**Source excerpt:**

CC Myers, a California company, has benefited from a portion of a $393 million contract to extend Interstate 580 between Reno and Carson City. They are building the 120-foot-tall bridge spanning Galena Creek.

Work there has continued apace as vehicles zooming through the valley below have increasingly carried unemployed Nevadans.

So while Nevada continues to have the nation’s highest unemployment rate, Nevada taxpayers are paying a California company to build a bridge in Nevada.

Assemblywoman Debbie Smith, D-Sparks, wants to change that. She has introduced a bill that Democrats have labeled “Nevada Jobs First,” a jobs bill Democrats wanted to roll out within the first 30 days of the legislative session to prove they were no-nonsense about putting Nevadans back to work.

The bill would make companies bidding on state construction contracts employ at least 50 percent Nevadans and use vehicles and materials from Nevada, ostensibly bolstering the numbers of Nevadans in the ranks at construction sites.

But while CC Myers may be a Californian company, that does not mean they are employing Californians.

The company contends that more than 80 percent of the workers building the Galena Creek bridge are Nevadan.

CC Myers is not the only company employing Nevadans in numbers well above the threshold Smith’s bill sets.

Sundt Construction of Arizona is in the finals months of constructing a $30 million health sciences building at the University of Nevada, Reno

Tim Krump, the project’s manager, said 86 percent of the subcontracted firms working at the construction site are Nevadan and 100 percent of the vehicles used at the site are registered in-state.

The work site at UNR abounds with logos. A Sparks electric company has a trailer just beyond a fence erected by a Minden company. An Incline Glass machine sits idle next to a dumpster from a Sparks company. Even the portable toilets next to the Sundt offices are emblazoned with the logo of a Reno company.

**Data entries:**
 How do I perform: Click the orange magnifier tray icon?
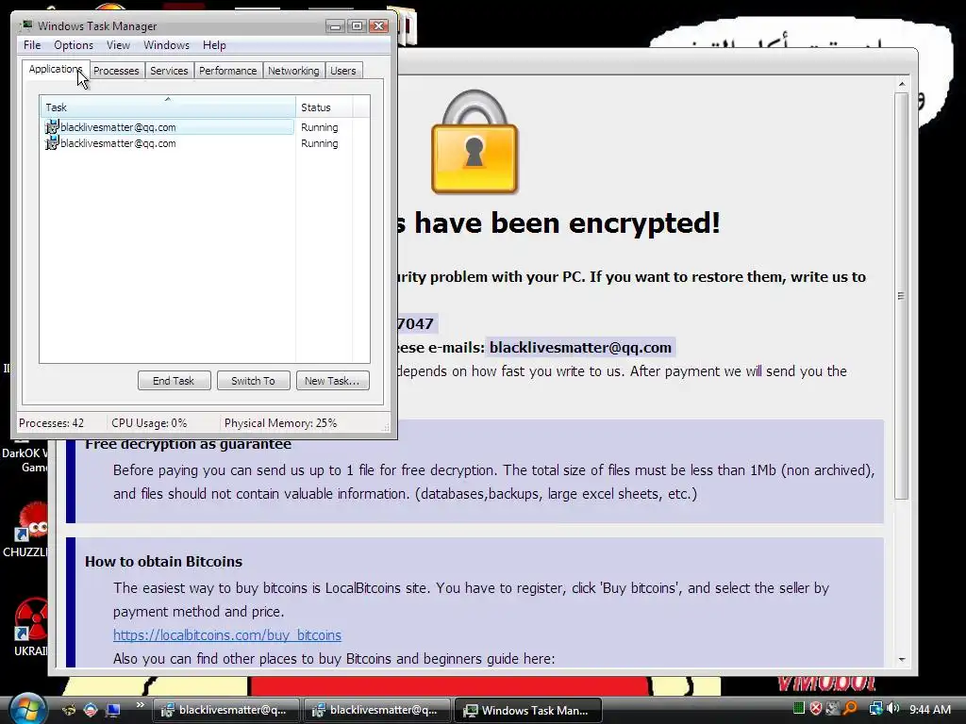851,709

---

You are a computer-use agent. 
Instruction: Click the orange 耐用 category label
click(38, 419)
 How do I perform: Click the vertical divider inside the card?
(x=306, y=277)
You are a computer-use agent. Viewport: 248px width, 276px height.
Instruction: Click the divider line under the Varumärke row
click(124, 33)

**To do:**
[A] Translate this sentence from the excerpt on Nevada construction contracts into Spanish: "The company contends that more than 80 percent of the workers building the Galena Creek bridge are Nevadan."
[B] Write out the stretch of the excerpt on Nevada construction contracts from "The work site" through "a Reno company.", reproducing it precisely.
The listing is separate material, unrelated to the excerpt on Nevada construction contracts.

**Exercise solutions:**
[A] La empresa sostiene que más del 80 por ciento de los trabajadores que construyen el puente de Galena Creek son de Nevada.

[B]
The work site at UNR abounds with logos. A Sparks electric company has a trailer just beyond a fence erected by a Minden company. An Incline Glass machine sits idle next to a dumpster from a Sparks company. Even the portable toilets next to the Sundt offices are emblazoned with the logo of a Reno company.